The records start

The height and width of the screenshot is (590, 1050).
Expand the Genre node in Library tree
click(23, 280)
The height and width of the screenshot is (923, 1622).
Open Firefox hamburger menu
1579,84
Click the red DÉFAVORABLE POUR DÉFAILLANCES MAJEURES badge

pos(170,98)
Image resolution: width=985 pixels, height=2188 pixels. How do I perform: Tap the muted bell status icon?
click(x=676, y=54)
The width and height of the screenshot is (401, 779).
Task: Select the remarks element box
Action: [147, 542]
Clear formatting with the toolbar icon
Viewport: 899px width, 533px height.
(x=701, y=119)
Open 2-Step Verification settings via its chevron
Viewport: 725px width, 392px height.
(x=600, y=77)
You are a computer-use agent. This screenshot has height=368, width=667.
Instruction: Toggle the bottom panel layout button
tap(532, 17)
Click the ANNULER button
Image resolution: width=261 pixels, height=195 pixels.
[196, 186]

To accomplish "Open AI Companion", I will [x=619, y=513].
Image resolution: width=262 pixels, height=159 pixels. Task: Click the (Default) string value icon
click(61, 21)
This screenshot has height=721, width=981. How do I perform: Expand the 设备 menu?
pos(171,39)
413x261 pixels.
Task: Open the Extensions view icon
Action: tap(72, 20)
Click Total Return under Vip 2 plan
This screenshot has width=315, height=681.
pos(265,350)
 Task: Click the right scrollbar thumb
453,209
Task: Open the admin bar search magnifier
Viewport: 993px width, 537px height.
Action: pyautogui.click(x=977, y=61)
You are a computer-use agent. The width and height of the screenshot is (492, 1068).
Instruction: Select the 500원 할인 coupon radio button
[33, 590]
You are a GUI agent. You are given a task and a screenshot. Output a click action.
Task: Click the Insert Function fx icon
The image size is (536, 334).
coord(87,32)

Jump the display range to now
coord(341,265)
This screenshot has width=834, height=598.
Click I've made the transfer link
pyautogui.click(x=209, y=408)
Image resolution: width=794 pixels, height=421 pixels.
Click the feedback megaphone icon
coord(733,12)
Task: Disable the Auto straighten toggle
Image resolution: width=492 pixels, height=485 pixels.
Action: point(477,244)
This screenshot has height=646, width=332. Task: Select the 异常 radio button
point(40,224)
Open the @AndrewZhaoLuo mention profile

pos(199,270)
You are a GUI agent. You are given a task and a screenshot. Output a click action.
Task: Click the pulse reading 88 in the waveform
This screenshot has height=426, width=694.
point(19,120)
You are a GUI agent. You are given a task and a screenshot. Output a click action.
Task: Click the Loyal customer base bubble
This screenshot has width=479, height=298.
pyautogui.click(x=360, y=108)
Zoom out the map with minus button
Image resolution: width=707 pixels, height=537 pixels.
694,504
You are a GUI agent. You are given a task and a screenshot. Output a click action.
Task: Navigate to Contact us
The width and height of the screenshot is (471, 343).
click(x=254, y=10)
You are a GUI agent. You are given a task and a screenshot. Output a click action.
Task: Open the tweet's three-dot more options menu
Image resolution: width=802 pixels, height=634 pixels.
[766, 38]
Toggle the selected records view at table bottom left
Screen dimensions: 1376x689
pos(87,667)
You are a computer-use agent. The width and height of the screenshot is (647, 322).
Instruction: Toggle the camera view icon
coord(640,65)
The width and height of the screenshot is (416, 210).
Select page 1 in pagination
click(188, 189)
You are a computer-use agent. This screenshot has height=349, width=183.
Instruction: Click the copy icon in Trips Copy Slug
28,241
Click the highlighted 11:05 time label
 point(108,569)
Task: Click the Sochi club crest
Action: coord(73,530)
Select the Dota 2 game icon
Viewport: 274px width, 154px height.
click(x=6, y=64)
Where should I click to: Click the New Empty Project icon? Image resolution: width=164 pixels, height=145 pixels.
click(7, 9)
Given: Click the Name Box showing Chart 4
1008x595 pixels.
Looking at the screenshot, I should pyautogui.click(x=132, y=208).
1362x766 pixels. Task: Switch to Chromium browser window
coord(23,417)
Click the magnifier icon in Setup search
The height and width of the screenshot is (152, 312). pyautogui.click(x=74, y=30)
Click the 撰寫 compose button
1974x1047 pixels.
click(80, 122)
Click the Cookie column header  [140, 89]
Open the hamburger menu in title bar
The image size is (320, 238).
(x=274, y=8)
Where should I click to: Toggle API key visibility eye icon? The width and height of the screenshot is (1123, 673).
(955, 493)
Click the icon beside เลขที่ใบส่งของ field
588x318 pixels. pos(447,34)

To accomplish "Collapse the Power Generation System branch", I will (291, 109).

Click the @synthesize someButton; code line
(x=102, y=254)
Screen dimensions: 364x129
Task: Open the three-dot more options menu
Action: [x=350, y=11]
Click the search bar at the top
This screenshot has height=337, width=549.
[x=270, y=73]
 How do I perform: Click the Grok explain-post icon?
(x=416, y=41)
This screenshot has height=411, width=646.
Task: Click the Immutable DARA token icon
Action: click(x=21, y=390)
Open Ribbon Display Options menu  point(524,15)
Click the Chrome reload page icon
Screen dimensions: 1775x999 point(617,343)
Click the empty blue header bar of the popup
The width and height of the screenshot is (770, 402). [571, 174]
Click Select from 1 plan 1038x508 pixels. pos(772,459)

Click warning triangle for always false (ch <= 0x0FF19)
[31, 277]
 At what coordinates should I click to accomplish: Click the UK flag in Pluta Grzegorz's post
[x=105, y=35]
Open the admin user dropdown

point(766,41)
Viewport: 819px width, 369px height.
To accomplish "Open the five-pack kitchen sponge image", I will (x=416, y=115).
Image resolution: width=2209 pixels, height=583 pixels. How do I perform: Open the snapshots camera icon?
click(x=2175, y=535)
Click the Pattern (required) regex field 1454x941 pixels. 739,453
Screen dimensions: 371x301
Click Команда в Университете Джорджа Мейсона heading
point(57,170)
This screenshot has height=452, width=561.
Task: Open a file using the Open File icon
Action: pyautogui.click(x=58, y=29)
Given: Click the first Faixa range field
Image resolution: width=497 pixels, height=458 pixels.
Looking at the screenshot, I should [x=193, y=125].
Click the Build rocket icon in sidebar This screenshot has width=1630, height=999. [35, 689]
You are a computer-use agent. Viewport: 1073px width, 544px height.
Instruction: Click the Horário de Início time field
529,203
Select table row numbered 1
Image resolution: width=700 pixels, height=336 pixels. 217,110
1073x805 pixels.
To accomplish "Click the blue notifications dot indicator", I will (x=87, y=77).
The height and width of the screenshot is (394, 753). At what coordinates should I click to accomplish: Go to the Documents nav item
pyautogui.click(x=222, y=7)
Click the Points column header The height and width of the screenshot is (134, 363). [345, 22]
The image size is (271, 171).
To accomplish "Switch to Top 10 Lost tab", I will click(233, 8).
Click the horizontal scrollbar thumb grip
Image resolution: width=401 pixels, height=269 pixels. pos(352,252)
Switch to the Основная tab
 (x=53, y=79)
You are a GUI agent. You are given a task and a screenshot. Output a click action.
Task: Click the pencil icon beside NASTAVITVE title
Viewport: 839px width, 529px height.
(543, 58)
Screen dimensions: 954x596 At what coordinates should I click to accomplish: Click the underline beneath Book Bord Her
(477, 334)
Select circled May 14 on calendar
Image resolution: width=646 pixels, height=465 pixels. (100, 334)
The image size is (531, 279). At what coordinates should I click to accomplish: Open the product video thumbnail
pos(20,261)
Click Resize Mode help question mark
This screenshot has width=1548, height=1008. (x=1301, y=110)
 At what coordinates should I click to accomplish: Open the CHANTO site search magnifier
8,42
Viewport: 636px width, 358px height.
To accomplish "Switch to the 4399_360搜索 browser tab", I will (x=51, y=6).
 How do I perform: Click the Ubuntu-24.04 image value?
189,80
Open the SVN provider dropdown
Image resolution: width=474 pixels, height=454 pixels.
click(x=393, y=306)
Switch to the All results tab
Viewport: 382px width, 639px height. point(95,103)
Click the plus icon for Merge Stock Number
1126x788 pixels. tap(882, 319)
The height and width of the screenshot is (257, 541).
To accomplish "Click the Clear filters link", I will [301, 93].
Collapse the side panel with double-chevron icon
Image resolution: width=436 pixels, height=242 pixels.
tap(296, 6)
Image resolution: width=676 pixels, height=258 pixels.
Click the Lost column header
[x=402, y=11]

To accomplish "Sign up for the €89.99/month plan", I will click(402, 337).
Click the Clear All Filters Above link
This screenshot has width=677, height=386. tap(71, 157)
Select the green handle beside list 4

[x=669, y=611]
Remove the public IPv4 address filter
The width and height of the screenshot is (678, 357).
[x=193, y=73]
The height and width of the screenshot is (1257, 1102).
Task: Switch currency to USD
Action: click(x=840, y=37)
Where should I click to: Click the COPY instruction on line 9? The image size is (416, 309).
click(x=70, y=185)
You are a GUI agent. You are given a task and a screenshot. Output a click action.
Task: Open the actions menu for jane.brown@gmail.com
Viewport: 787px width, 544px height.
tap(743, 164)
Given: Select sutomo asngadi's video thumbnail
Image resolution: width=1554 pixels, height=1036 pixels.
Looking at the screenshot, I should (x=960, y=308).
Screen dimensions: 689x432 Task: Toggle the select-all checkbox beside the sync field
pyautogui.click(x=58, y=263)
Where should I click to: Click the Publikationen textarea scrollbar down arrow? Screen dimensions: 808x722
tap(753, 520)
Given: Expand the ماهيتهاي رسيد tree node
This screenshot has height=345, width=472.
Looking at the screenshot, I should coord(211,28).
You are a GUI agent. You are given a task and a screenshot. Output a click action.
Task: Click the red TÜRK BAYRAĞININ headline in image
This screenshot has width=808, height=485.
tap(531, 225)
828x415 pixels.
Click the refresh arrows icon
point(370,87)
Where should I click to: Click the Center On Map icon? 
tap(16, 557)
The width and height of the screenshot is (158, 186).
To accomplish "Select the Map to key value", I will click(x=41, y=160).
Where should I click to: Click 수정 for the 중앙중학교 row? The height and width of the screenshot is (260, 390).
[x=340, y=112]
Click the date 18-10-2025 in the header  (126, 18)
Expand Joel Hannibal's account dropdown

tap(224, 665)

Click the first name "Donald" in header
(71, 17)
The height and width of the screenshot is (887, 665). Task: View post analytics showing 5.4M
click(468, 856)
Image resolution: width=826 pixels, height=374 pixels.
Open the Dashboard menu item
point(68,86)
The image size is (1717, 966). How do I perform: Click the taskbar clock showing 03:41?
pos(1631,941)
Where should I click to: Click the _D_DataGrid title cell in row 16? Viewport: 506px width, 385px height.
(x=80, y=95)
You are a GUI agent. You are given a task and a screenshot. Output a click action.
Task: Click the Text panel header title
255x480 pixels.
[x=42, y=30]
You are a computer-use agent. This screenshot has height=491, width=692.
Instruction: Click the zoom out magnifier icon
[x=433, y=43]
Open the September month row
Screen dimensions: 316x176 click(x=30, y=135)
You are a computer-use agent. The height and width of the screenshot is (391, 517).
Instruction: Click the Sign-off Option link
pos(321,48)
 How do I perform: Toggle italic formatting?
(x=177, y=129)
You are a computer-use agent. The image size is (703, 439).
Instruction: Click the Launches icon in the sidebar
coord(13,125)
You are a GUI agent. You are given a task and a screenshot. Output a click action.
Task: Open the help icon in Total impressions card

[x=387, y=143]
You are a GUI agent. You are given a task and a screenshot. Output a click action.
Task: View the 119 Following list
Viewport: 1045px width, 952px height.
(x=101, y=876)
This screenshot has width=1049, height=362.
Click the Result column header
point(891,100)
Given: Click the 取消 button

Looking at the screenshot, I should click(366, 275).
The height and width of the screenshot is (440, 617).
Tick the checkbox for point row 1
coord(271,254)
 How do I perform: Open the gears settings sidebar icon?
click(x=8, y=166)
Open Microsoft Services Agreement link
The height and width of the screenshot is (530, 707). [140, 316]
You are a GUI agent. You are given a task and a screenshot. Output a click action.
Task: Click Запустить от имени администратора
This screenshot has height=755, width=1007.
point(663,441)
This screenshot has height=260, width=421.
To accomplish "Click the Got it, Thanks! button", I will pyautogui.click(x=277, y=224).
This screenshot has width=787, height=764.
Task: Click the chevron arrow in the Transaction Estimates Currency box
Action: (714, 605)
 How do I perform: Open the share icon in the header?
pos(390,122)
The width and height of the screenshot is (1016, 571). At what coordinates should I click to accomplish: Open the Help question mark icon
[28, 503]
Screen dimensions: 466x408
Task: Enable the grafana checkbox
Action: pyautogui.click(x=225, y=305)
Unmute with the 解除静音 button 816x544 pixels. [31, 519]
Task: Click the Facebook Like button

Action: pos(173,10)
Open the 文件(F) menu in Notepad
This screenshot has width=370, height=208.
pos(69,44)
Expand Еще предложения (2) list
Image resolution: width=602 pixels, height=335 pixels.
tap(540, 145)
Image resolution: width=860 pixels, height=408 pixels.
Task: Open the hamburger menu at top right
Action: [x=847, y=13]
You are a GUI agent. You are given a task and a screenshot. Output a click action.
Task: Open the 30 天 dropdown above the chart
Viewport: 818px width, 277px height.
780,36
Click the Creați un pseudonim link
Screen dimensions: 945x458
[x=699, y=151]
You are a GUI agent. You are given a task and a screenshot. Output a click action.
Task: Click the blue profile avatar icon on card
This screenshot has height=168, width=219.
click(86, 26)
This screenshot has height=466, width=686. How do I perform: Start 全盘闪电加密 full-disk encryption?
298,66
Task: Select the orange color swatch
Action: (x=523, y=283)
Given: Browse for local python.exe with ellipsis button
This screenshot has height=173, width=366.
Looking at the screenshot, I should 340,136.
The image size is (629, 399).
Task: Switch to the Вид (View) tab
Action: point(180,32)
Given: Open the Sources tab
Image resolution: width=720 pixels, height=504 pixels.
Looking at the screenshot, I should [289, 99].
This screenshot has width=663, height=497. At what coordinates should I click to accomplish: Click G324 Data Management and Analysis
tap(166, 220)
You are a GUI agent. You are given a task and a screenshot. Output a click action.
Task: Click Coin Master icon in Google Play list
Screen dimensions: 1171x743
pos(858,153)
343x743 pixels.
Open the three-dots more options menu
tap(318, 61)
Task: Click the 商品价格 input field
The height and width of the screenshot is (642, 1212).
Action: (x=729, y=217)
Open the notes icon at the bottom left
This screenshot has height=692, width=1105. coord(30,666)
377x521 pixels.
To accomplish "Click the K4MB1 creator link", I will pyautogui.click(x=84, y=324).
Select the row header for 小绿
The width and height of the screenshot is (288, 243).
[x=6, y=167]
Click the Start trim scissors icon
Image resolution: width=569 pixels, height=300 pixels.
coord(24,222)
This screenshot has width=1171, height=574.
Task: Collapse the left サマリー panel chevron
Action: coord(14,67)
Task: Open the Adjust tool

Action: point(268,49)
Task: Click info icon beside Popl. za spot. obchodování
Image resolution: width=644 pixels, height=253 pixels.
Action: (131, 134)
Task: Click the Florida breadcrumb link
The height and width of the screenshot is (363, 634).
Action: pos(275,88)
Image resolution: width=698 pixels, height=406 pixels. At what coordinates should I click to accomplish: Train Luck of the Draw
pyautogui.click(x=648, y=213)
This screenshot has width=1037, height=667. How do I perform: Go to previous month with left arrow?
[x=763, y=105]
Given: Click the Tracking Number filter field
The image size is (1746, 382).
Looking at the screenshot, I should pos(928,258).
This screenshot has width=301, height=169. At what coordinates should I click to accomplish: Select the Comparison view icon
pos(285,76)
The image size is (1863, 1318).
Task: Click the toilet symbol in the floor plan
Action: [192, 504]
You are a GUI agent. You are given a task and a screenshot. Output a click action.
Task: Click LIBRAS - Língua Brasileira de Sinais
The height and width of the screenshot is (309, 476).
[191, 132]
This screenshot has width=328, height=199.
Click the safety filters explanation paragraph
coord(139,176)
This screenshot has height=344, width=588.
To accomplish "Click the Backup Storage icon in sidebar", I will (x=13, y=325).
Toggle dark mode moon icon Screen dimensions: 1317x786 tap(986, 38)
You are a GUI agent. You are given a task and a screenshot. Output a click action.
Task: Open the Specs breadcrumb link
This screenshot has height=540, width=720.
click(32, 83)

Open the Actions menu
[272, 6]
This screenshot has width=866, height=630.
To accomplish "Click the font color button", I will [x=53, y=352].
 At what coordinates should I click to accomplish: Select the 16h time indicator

The records end

Aim:
Please rewrite the lines from the first one through the line containing "pos(170,98)", replacing "hamburger menu" with "main menu" and keeping everything else the same.

Solution for this exercise:
The height and width of the screenshot is (590, 1050).
Expand the Genre node in Library tree
click(23, 280)
The height and width of the screenshot is (923, 1622).
Open Firefox main menu
1579,84
Click the red DÉFAVORABLE POUR DÉFAILLANCES MAJEURES badge

pos(170,98)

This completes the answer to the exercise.